Sunday, August 14, 2011

Knowledge...and a map of the world. Diane comments in San Francisco Chronicle 8.14.2011

A recent Newsweek poll said 38 percent of Americans would fail the U.S. citizenship test...Putting a colorful map of the world might be a good place to remedy the fact that many families don't know much about history.

Friday, August 12, 2011

Start off the school year right!

With school around the corner, start the year off right and buy a colorful map of the world. Let me share a story, THE MAP.

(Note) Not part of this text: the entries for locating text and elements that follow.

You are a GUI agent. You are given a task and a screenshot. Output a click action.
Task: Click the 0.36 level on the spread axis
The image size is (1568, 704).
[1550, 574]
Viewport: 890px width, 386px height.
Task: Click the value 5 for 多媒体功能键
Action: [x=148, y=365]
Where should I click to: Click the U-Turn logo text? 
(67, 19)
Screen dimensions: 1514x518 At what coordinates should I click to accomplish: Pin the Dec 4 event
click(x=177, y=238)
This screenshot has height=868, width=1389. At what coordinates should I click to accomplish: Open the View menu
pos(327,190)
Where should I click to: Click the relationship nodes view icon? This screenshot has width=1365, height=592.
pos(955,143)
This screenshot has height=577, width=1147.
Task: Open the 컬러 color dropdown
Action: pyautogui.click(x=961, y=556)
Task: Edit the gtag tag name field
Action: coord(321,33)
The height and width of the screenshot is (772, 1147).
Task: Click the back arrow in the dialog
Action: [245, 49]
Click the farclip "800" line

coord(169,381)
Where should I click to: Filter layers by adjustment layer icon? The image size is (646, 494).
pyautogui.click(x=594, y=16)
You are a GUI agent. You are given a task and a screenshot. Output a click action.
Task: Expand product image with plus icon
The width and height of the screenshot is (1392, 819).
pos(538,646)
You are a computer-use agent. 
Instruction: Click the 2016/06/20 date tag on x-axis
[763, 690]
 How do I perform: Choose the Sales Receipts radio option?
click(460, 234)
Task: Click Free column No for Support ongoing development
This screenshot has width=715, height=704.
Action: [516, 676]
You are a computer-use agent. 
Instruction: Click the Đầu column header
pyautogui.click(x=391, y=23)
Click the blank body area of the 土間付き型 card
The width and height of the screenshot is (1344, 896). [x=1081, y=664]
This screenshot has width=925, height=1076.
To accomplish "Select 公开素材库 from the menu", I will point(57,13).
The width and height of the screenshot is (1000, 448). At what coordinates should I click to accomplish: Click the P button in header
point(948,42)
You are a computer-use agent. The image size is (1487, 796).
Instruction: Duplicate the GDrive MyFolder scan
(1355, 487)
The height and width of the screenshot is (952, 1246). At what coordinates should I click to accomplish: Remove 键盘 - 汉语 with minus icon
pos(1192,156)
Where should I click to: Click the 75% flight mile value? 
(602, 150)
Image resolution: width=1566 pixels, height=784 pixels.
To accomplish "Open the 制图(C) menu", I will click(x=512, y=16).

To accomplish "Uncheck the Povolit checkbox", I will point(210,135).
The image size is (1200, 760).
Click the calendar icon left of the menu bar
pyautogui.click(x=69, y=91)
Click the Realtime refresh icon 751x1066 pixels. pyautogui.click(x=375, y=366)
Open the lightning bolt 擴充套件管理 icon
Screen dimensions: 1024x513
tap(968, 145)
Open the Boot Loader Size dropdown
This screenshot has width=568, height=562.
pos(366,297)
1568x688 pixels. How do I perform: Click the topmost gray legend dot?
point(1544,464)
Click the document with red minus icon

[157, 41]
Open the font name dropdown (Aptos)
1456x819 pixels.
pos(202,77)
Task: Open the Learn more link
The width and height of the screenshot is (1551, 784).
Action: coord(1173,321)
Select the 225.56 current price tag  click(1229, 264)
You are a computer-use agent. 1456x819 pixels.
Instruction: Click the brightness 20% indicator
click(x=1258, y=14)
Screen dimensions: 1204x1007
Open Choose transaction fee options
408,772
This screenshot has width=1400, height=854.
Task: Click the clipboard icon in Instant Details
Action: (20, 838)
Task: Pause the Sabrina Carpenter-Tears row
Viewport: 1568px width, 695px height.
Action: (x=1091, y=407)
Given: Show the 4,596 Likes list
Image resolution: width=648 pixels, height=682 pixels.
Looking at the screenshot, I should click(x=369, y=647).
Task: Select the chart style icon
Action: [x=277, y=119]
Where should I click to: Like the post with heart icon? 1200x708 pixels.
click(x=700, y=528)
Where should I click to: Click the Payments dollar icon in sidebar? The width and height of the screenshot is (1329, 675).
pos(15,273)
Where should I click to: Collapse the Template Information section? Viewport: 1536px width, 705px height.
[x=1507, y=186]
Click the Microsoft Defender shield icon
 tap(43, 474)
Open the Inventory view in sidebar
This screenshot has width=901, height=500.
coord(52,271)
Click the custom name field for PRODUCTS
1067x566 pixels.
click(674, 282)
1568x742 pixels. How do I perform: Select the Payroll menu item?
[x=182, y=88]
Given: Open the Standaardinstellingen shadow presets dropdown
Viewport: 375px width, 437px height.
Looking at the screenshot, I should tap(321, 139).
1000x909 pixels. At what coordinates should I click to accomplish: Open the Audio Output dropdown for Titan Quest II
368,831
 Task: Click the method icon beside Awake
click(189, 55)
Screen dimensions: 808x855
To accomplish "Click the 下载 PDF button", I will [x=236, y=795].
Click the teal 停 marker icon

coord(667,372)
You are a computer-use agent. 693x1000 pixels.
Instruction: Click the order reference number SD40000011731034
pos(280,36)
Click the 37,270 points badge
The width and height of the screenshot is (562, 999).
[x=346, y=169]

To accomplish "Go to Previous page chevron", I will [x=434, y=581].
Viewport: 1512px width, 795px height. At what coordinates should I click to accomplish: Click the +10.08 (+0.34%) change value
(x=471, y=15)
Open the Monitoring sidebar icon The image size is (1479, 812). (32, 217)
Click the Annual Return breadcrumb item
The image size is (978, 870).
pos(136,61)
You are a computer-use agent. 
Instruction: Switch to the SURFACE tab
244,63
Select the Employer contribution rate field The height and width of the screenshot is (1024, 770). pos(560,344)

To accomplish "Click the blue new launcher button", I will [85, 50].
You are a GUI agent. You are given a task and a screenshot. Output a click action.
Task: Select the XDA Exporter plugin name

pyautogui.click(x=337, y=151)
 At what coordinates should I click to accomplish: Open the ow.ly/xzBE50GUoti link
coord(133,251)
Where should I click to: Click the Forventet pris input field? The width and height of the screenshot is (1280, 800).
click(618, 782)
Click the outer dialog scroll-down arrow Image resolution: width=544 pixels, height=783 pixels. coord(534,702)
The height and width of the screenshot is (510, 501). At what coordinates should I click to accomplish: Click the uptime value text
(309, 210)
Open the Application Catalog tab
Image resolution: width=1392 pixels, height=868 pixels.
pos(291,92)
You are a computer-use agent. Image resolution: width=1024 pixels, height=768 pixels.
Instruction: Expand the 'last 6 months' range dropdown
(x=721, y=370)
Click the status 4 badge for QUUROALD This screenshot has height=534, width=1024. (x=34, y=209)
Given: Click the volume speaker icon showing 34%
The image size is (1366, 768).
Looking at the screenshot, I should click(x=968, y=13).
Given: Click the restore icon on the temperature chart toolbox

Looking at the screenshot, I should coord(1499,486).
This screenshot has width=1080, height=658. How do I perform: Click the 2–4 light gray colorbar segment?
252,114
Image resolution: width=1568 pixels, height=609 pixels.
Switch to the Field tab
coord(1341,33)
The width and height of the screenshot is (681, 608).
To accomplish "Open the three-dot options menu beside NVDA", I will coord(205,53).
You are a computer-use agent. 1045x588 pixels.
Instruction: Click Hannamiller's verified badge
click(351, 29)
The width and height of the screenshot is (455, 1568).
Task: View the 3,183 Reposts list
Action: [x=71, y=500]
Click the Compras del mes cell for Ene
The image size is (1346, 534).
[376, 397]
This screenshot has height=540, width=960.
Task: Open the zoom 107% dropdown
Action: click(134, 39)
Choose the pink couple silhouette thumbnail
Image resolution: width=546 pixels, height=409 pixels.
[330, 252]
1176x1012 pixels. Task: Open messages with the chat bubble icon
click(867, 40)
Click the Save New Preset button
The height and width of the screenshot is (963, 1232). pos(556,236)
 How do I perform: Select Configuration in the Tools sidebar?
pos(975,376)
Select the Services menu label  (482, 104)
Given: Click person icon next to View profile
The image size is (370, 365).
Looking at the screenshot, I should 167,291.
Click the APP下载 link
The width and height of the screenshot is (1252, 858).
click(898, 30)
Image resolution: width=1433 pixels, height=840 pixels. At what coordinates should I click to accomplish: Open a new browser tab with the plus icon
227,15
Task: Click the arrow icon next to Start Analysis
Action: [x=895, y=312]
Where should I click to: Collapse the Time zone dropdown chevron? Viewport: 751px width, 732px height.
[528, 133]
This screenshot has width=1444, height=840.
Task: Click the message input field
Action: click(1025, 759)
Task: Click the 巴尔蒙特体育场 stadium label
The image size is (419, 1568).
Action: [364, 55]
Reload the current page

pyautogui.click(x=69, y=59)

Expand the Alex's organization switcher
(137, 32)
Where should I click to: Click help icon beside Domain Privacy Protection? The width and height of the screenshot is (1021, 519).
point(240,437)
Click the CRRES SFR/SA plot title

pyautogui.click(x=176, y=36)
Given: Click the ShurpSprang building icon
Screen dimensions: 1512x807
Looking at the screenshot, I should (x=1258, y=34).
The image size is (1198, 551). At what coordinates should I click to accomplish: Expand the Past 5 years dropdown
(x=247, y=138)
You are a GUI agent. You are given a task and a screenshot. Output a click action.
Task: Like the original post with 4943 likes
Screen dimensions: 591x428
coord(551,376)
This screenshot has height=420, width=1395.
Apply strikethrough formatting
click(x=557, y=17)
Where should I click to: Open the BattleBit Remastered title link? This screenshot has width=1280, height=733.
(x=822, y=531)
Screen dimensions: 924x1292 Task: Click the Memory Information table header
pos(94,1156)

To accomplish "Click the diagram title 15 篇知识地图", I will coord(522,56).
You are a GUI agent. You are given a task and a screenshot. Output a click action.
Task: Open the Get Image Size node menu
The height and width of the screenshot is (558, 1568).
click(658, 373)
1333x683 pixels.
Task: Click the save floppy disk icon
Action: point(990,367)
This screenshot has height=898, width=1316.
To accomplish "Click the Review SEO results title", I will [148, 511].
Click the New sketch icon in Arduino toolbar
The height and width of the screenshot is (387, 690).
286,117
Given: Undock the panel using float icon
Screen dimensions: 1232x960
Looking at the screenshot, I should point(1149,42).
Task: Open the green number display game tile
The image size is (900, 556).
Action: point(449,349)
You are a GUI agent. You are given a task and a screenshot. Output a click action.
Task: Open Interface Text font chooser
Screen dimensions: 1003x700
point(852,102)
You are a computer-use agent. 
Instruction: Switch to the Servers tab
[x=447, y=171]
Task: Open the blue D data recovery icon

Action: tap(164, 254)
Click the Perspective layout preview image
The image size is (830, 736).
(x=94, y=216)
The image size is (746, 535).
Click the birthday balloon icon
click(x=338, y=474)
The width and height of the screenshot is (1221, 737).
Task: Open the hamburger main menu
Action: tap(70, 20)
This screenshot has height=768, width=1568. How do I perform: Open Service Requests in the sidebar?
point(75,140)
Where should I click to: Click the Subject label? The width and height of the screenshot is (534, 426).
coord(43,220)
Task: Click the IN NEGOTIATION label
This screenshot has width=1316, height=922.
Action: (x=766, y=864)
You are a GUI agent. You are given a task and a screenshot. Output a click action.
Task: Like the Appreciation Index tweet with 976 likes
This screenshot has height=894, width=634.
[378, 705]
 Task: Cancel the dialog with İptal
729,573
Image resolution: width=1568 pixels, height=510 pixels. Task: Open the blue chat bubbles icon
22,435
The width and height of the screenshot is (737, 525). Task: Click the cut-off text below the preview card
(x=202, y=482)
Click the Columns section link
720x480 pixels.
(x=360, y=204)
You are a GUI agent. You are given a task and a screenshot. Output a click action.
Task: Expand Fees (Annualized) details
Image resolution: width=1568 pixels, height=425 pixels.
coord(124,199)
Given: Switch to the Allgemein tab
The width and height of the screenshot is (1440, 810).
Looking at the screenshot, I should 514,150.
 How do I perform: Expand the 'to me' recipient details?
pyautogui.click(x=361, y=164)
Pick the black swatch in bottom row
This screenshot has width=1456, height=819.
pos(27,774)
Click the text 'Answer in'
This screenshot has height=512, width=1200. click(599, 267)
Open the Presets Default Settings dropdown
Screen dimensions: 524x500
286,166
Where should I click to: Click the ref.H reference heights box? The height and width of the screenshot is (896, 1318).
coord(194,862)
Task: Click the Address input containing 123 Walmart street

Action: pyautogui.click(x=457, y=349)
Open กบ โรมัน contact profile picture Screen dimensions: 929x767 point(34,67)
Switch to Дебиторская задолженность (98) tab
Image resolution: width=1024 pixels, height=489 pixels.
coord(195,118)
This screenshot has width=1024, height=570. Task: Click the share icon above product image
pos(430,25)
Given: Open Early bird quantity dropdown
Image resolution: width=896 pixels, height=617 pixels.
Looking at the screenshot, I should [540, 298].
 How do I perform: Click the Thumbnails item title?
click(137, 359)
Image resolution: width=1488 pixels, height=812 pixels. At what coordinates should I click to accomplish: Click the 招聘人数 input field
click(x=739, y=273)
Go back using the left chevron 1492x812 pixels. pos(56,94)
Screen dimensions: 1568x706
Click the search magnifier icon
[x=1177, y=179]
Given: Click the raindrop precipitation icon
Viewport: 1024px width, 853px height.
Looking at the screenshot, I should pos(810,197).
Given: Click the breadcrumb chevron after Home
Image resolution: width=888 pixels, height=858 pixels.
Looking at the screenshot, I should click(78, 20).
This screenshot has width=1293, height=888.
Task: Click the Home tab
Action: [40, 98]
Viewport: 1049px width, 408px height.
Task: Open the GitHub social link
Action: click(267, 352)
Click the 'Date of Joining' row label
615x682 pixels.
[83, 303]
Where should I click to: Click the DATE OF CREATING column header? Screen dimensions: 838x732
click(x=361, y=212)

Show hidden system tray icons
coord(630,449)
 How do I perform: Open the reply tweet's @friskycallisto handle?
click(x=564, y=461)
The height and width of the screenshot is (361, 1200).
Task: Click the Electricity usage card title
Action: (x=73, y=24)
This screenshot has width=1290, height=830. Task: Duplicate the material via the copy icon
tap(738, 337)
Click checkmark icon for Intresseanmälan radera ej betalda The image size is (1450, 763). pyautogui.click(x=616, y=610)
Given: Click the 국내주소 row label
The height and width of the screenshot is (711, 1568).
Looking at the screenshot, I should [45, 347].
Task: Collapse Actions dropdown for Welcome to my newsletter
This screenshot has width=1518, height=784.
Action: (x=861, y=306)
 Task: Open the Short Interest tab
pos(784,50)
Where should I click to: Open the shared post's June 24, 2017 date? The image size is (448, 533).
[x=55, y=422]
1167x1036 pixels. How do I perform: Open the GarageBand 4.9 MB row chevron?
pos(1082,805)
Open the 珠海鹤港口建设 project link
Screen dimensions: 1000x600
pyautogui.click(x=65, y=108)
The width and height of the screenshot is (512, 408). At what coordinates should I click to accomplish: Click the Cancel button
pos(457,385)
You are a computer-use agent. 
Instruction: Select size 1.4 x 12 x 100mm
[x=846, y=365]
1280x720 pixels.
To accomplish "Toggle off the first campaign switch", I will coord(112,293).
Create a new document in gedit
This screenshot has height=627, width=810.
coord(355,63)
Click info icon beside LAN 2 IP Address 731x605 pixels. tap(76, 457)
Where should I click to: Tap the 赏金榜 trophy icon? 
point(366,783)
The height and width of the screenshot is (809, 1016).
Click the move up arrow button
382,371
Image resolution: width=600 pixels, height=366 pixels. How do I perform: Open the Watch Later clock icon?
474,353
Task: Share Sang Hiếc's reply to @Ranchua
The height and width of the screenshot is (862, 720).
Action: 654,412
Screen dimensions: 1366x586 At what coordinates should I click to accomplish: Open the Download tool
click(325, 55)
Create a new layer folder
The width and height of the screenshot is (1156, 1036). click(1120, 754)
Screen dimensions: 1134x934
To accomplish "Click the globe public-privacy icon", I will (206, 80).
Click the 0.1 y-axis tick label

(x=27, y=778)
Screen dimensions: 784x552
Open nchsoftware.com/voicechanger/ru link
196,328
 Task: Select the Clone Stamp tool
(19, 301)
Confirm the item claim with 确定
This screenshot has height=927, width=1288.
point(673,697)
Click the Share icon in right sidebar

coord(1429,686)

Our kitchen is the focal point of our family life and for the past 30 years, a colorful map of the world has decorated the room where we eat all our meals. It was this MAP that became a focal point for our conversations. We are a family of newspaper readers and THE MAP gave us context to where in the world something had happened. There was never any shortage of what to talk about, and we saw that without the map, our dinner table conversations became trapped in the sand pit of  “what happened (in school) today?”  with the usual forthcoming response: “Not much, nothing.”  When the boys were young THE MAP felt like a gigantic game board—it was fun and a challenge to discover and find the exact locations of world and national events.  The aim of any good conversation is to explore and not to persuade and THE MAP saved us from tedious and boring conversations as it entertained and educated. John Dewey said, “Democracy has to be born anew every generation, and education is its midwife.”  Let a world map or a map of the United States be your family’s midwife to that education. 
P.S. THE MAP still hangs on the wall and not one of my sons live in the same time zone as their parents. We “blame” THE MAP, but hey, we told them to put on their roller skates and explore the world. My children were very good listeners.

Friday, August 5, 2011

The drawback of E-readers.

I have written extensively about the pros and cons of E-Reading and I admit I am not lukewarm on the subject. But I have just found the reason why I have not succumbed. I  recently read an article, “What an E-Reader Can’t Download.”  and I couldn’t say it more eloquently so here is an excerpt from that article.  “Electronic books can give us a universe of reading without ever leaving the house. but the books on my shelf help me remember that reading isn’t merely an inhalation of data. My library, and the years and places it evokes, speak of something deeper: the interplay of literature and the landscape of a life, the vivid record of a slow and winding search for wisdom, truth, the spark of pleasure or insight.”